(DATASET RECORDS)

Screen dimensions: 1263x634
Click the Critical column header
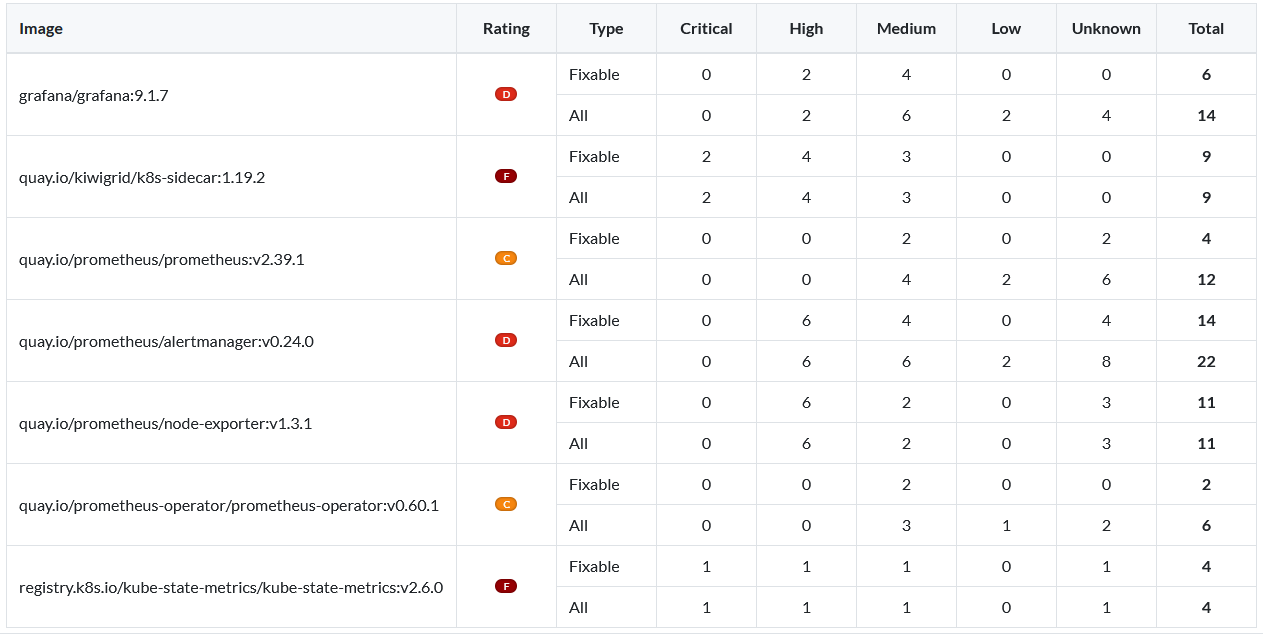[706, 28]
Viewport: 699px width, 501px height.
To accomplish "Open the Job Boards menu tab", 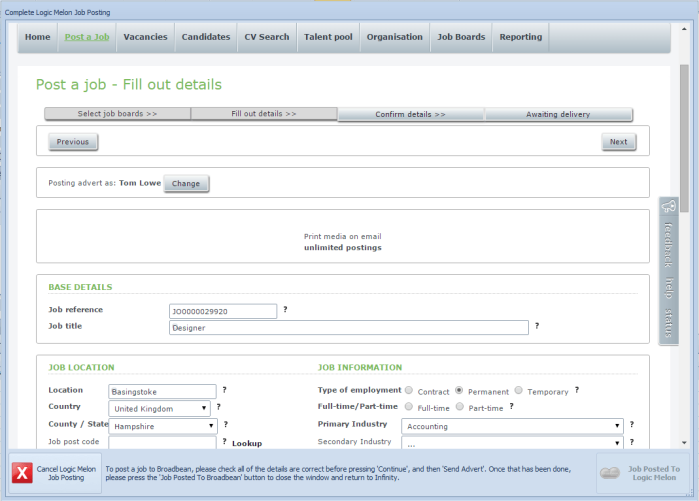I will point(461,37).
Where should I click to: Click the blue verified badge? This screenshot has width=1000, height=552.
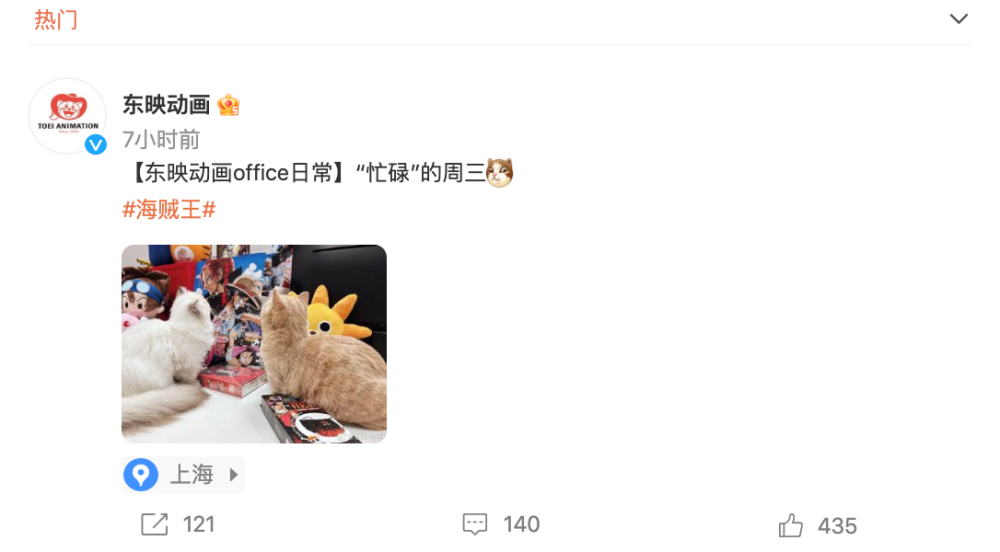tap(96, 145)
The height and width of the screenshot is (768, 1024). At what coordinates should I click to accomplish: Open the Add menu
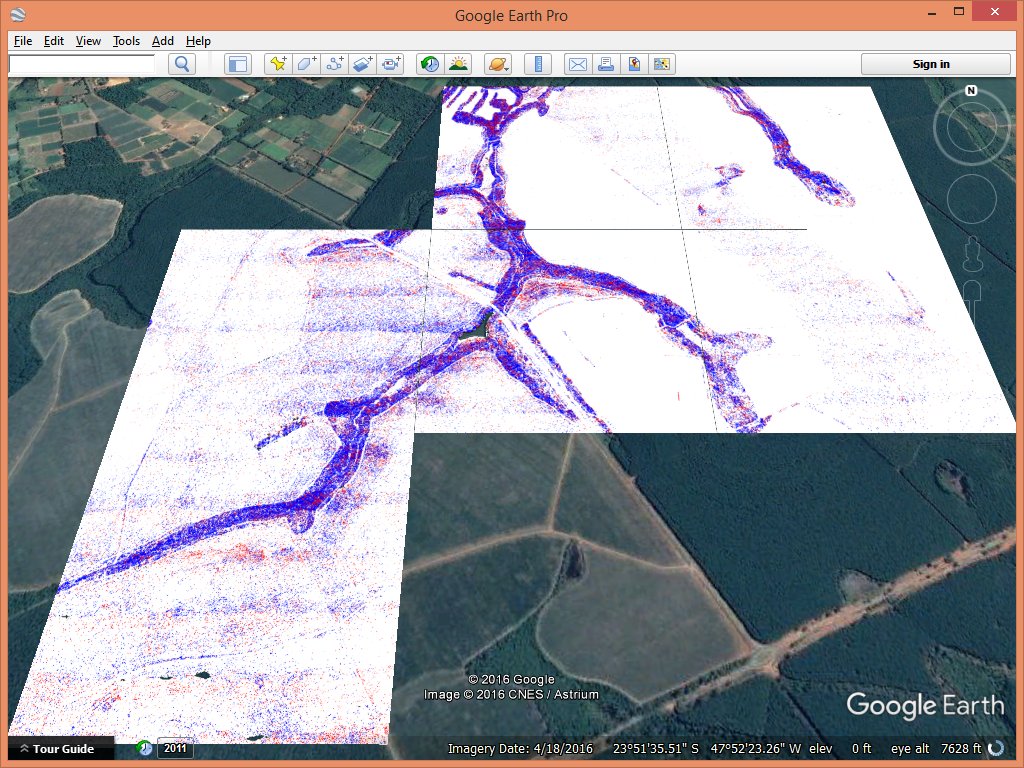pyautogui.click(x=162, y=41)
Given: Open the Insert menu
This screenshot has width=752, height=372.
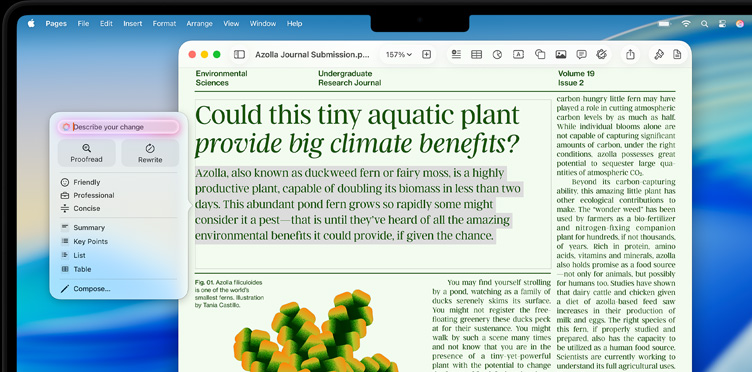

(End DATASET RECORDS)

WORK INSTRUCTIONS: Repeat exactly the line containing "Where should I" and every line after it through the end of the records, and nothing else. Leave the pictures out.

RESULT FOR THIS TASK:
Where should I click to: Click the blue verified badge? This screenshot has width=1000, height=552.
tap(96, 145)
The height and width of the screenshot is (768, 1024). At what coordinates should I click to accomplish: Open the Add menu
pyautogui.click(x=162, y=41)
Given: Open the Insert menu
This screenshot has width=752, height=372.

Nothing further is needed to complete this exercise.